Comment posted October 16, 2008 @ 16:08:10 UTC (Comment permalink)

Dear Steve,

Yes, I am aware that filtered and shaped random and pseudo random noise can be used to measure non-linearity as the BBC work I mentioned stated with that approach.

Best regards

Allan Belcher


William E. Whitlock
William E. Whitlock


Comment posted October 20, 2008 @ 10:41:57 UTC (Comment permalink)

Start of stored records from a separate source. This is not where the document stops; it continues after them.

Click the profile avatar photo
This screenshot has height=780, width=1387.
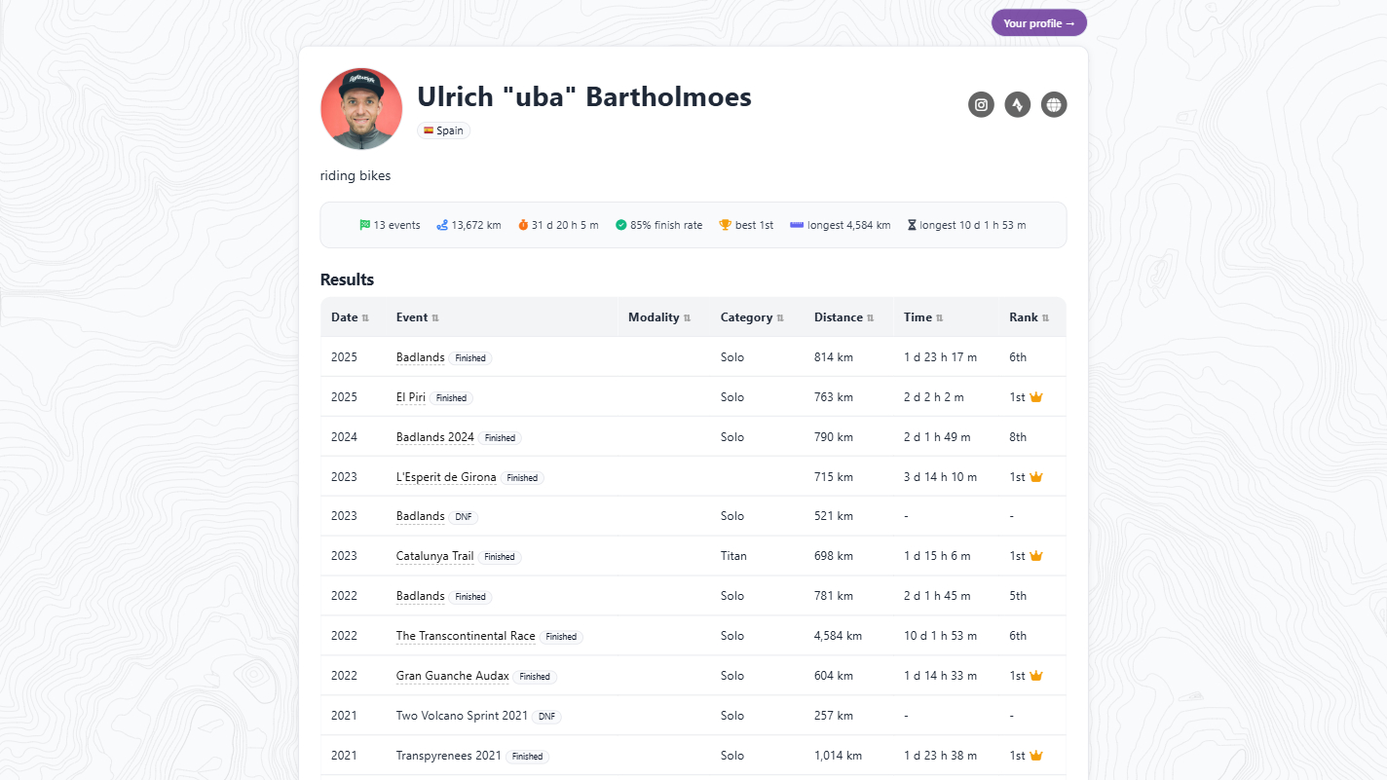[361, 109]
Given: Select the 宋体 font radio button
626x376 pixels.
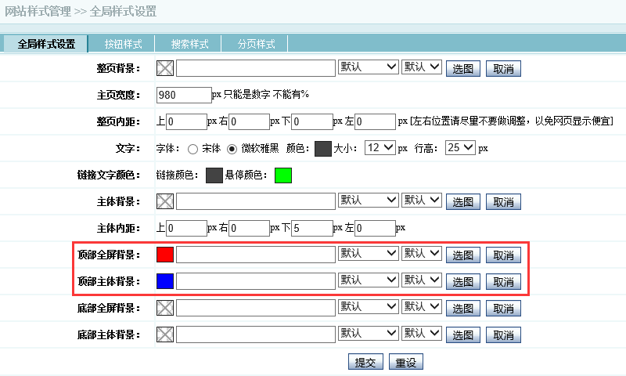Looking at the screenshot, I should [x=192, y=148].
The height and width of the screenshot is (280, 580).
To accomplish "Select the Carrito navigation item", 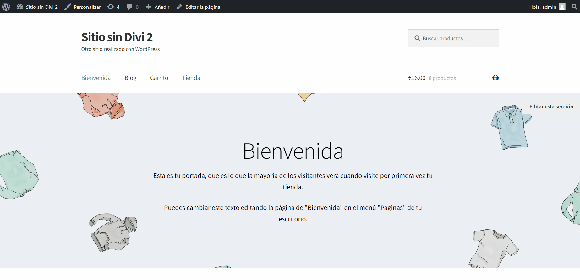I will [159, 78].
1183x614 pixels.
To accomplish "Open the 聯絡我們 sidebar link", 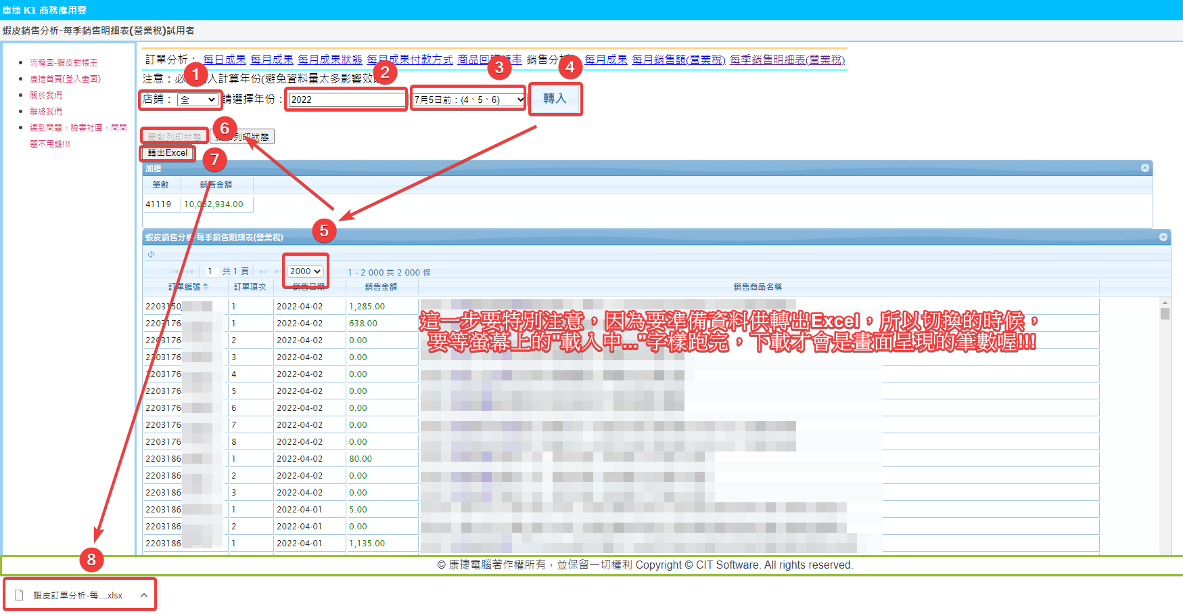I will coord(46,111).
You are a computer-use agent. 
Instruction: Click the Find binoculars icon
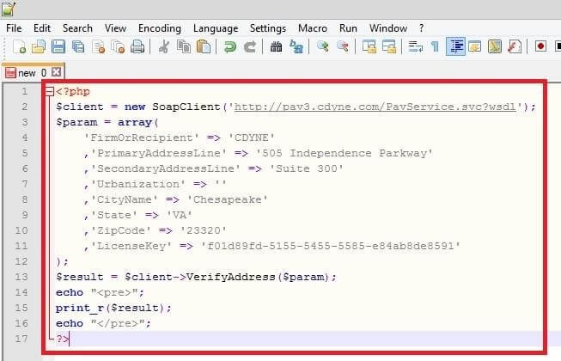click(276, 47)
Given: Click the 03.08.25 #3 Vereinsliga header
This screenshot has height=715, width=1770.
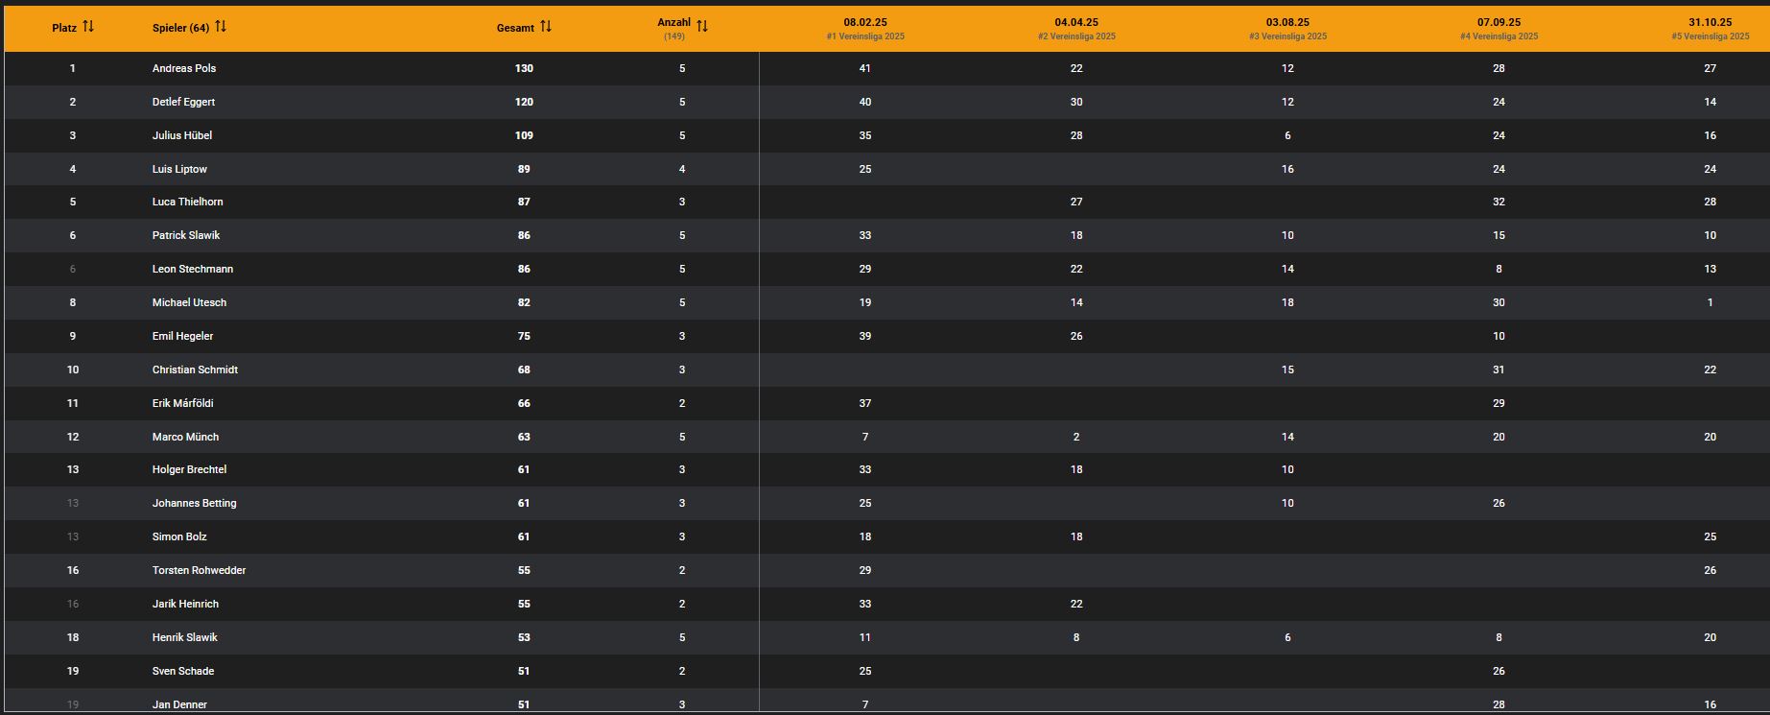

A variation of your method was presented in a paper by the late Deane Jensen and Gary Sokolich, "Spectral Contamination Measurement", at the AES 85th Convention, 1988 (preprint #2725). In their (and my) opinion, much of what audiophiles describe as "the veil" consists of low-level, non-harmonic distortion products. I believe a major source of these is due to widespread use of op-amps under heavy negative feedback. As frequency increases (at ultrasonic frequencies, for example), the op-amps essentially run out of open-loop gain and start approaching open-loop conditions. This allows their inherent non-linearity to intermodulate distortion products from previous stages and the result is non-harmonic distortion products. It is one very good reason for passive bandlimiting at the input of every active amplifier stage. Otherwise, the effect is cumulative - and demonstrably ugly sounding. The test Jensen and Sokolich proposed is very similar to the AP (Cabot) multi-tone test.

Bill Whitlock
President & Chief Engineer
Jensen Transformers, Inc.
(and recent AES Fellow)


Pascal Brunet
Author Response
Pascal Brunet


Comment posted October 21, 2008 @ 16:01:12 UTC (Comment permalink)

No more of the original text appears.